VUELVEN INUNDACIONES. La naturaleza cobra los excesos a los humanos, así como el abuso de poder y las omisiones de los funcionarios. De nuevo, pero ahora en la 6 de Enero e Infonavit Humaya, en la capital del estado se viven momentos de angustia por las pérdidas en las viviendas y los enseres domésticos. Como nunca, dicen los habitantes aledaños al arroyo del "piojo", se les vino encima la crecida y se metió en horas de la madrugada a sus casas, igual los de Humaya se preguntan cuándo se hará algo para evitar que sus viviendas y sus bienes sigan siendo afectados por las grandes lluvias. Y todos nos preguntamos: ¿hasta cuándo se seguirá permitiendo que algunas fraccionadoras y particulares influyentes afecten, obstruyan y alteren canales, arroyos y flujo de los ríos? No sólo las lluvias dañan, también la omisión y complicidad de las autoridades nos perjudican.
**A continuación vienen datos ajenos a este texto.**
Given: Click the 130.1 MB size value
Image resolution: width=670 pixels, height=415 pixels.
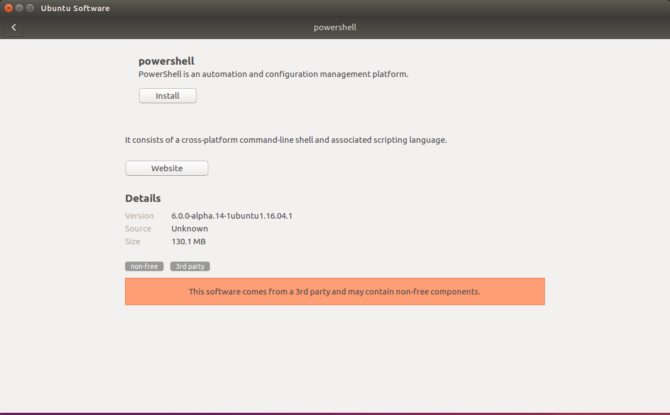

NO CRECE. El problema del presidente Enrique Peña Nieto no es su estatura, esa ya sabe que no aumenta. El problema de él y su gabinete es la falta de aceptación social y el decremento en su popularidad. Peña Nieto es de los presidentes con menor credibilidad en los últimos sexenios, y ya no encuentran en Los Pinos cómo hacerle para aumentar su bono democrático. Esta semana idearon grabar entrevistas con comunicadores que lanzaron al presidente preguntas cómodas, para hacerlo lucir, pero ni así, aun con publicidad excesiva y pagada para hablar bien de las reformas, la aceptación hacia el presidente Enrique Peña Nieto viene en picada. Ni las reformas que intentan venderse como benéficas, ni las entrevistas a modo hacen que la gran mayoría apruebe su desempeño, el grueso de la población está inconforme con los resultados de su gobierno, ¿y cómo no?, si lo que crece es la precariedad, el desempleo y la desigualdad. El rechazo generalizado es el marco de su Segundo Informe de Gobierno.